Too bad we can’t chose the winner of the mayoral race by staging a scooter race, I’m sure that we would all have more fun and maybe do no worse in choosing the correct person for the office.
I asked each candidate to give their positions on the issue of scooter rental (“sharing” in the lingo of the scooter companies, I fail to understand how the word share is accurately applied to the financial deal to use their scooters). The issue of rental scooters is of low importance for the future of the city, but the process that each candidate uses to explore and involve the residents of our town in plans for transportation is instructive.
Steve Reynolds was the first to respond, his reply follows:
I am not ready for an all-out ban of scooters. In the right context, they can be useful. In fact, conventional transit providers — including COTA — are specifically incorporating scooters as a “first-mile/last-mile” option within their strategic planning decisions.
That being said, I would not be in favor of staging them in typical residential settings. There simply is not room for them on most residential sidewalks and right-of-ways.
We need to get input from citizens in Grandview Heights to find out how many residents actually use, or would use, scooters as an alternative to other means of transportation. If, for example, we discovered that folks in Grandview Yard find them to be of value in getting around, there are a variety of places where staging them might be appropriate. We really need to have the discussion and spent some time weighing the benefits and risks.

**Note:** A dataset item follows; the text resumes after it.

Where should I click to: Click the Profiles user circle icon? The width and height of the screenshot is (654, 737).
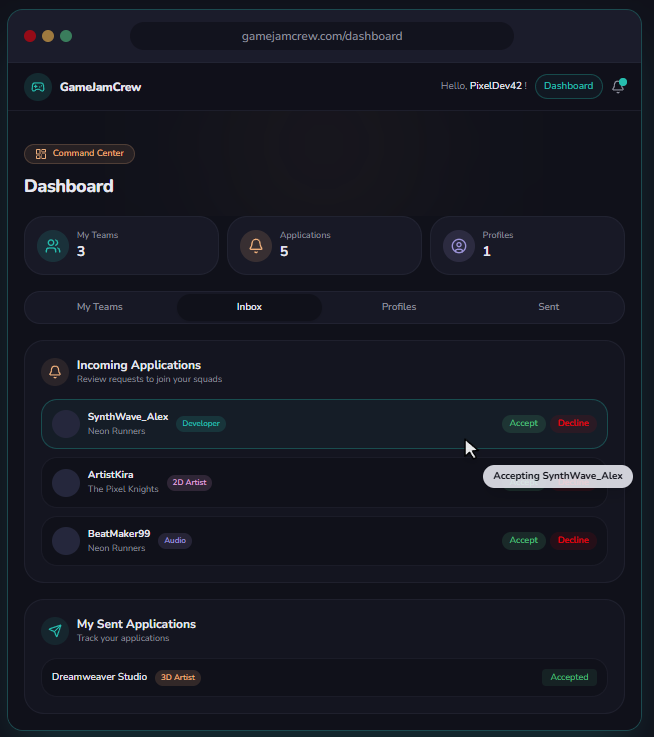pyautogui.click(x=459, y=245)
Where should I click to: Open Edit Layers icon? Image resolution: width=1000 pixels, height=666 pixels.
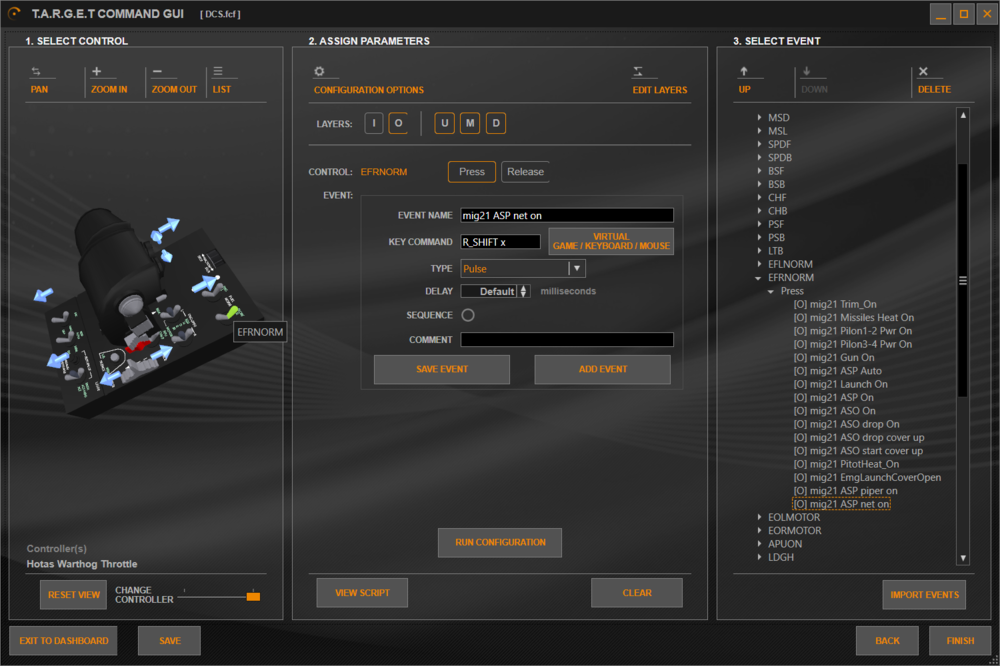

As for riding them on the sidewalk, I am in favor of strict enforcement of prohibiting it. It simply is not safe for pedestrians.
Please let me know if you have any follow-up questions or comments.
A few days later I receive this email from Greta Kearns:
It is evident from your personal experience and anecdotes from Grandview residents that more enforcement and education are needed to improve safety. As a member of Grandview Heights City Council, I have heard complaints about reckless operation and scooters blocking rights-of-way and detracting from the character of the neighborhoods.
Because scooters play a role as “last-mile” transportation, they can pair well with public transportation and reduce auto traffic and parking headaches. When operated on the roads as legally required, scooters pose relatively low risk to others in the community. The shared mobility model is particularly popular in a high-amenity location such as Grandview Heights, which has many younger residents, and is compact and convenient to downtown and Ohio State. Like COTA and CoGo, scooters offer benefits such as low cost, convenience, and reductions in automobile traffic, parking and congestion.
Nevertheless, I believe scooters should be operated more safely than they are now, which can be accomplished through a combination of contractual, regulatory, and enforcement efforts, including community education on safe operation and regulations regarding where scooters can be parked.
Grandview Heights has an opportunity to formalize transportation and mobility policy when we implement our Comprehensive Plan beginning next year. Specifically, the plan recommends developing a city policy regarding scooters, including designating clear parking areas for scooters in high traffic areas. Contractual arrangements with the rental companies would also give us more control over scooter operation. One of the challenges is planning for the future as transportation models evolve. Last year there were two rental companies, this year there are apparently four, and next year may bring different operators and technologies entirely.
Mayor DeGraw has established a Transportation Advisory Group with community representation. Scooters are on the group’s radar, and recommendations are likely to emerge that are complementary to the Community Plan. If elected Mayor in November, you can expect Grandview Heights to act on the scooter issue next year.
It remains to be seen whether scooters will be a permanent part of the landscape, but many millennials embrace a lifestyle free of car ownership. You can see scooters parked in front of popular establishments on weekends, which takes cars off the road and frees up parking spaces.
Thank you for contacting me on this matter. I look forward to continuing to address Grandview Heights’ transportation policies, including scooters and other shared mobility models.
Thinking about the candidate replies
There is much similarity in the replies as far as viewpoints of the safety of the devices. Both candidates are against use of the scooters on sidewalks, but think that there may be some future way to incorporate them into “first-mile/last-mile” options.
“When operated as legally required” is the major sticking point for the scooters, they are scary to use with traffic on the street, so they are very often used on the sidewalk. The laws are clear on the state and local level – no scooters on the sidewalk. I have read that some people think there could be technological solutions that don’t allow the use on the sidewalk, but I think the Jetson flying cars will be here before scooters that can’t run people down on sidewalks are built.
Both wanted to see input from residents of the city on the use of scooters. If we go by the word of Mayor DeGraw, he had no emails that asked for the inclusion of staging areas for scooters in the city. The Comprehensive Plan (a committee that looked at many issues in Grandview) may have commented on the devices, but I assume there will be a more specific comment period before new rules for scooters are implemented.
While I understand “many millennials embrace a lifestyle” that would like to include scooters in it, I don’t want the rest of us to become forced to leap out of the way while walking on the sidewalks. I only read one candidate that asks for “strict enforcement of prohibiting” them on sidewalks. We all get plenty of education when we learn to drive a car, being pulled over and ticketed is how we internalize the laws. All rental scooters have rules printed on them that educates the drivers to stay off the sidewalk, you can see how well that works.